Inaugurated in 1993 by the UN, and coordinated by UN-Water, World Water Day focuses on the importance of water while bringing attention to those without access to safe water and tackling the global water crisis. It also aims to aid in “the achievement of the Sustainable Development Goal 6: water and sanitation for all by 2030.”
Important workshop, important topics
Morwick G360 has hosted events marking World Water Day in the past, “but this year is bigger than usual” because of its focus on groundwater, said Scott Johnston, information and communications coordinator for Morwick G360.
Groundwater is a major water supply globally and within Canada, providing drinking water to 30 per cent of Canadians and more than half the world’s population. But the often-overlooked resource is threatened by contamination, overuse and mismanagement.

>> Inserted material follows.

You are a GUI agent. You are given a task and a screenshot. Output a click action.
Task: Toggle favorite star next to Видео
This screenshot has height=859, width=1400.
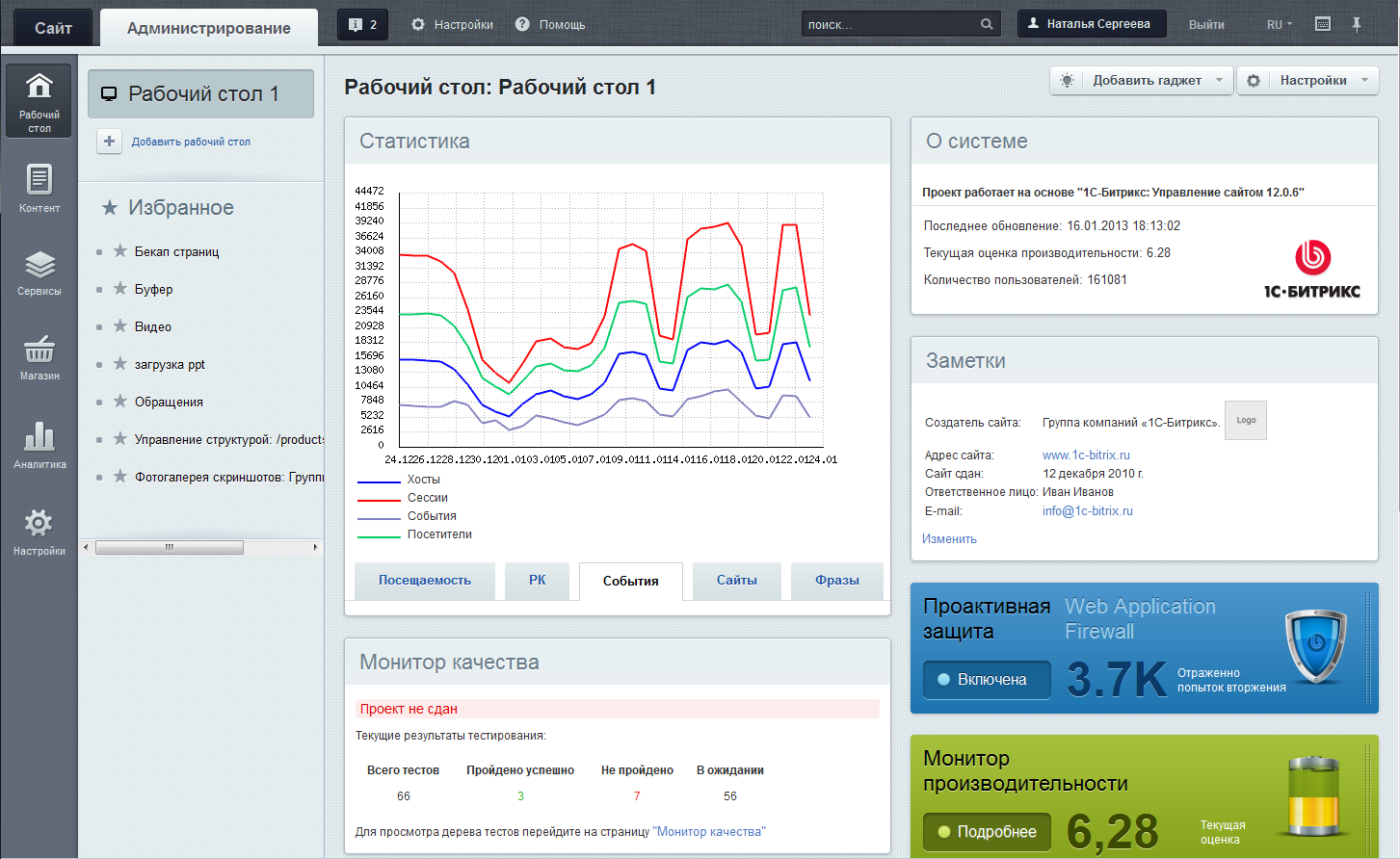120,326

It is a critical component of the freshwater cycle, providing much-needed resilience in the face of climate change.
“The City of Guelph is the largest community in Canada to rely on bedrock groundwater for its drinking supply, and maintaining this resource sustainably is of the utmost importance for the local community and ecosystem health,” said Parker.
The event will look at global and national issues in groundwater and water supply and management, while celebrating local source water protection.

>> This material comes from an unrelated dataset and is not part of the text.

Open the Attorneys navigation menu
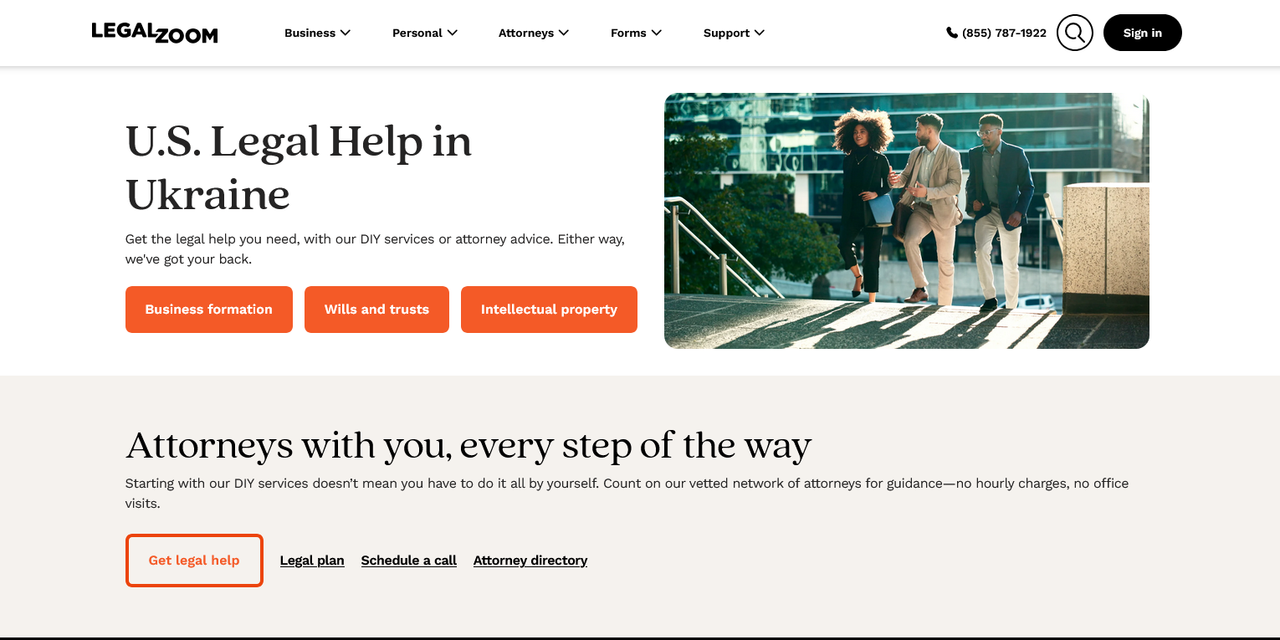Screen dimensions: 1280x640 tap(534, 33)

This includes the 20th anniversary of the Walkerton Inquiry Report completed in 2002, providing numerous recommendations to ensure safe drinking water for all Canadians, including Indigenous communities.
“We will reflect on the lessons learned from Justice Dennis O’Connor’s Walkerton report – a landmark document that set Ontario on the path to safeguarding its groundwater in the wake of tragedy – and the work still to be done,” Johnston said.
The event will also feature keynote speaker Dr. Mark Borchardt, a research virologist with the United States Department of Agriculture – Agricultural Research Service, who studies the transport of human pathogens. His presentation, “Cows, People, and the Debate over Groundwater Quality in Wisconsin, USA,” will focus on groundwater and health.
Morwick G360’s workshop will be run in a hybrid format on March 22 from 9 a.m. to 5:30 p.m., with student posters at lunch and an end-of-day reception. Registration is mandatory, but the event is free.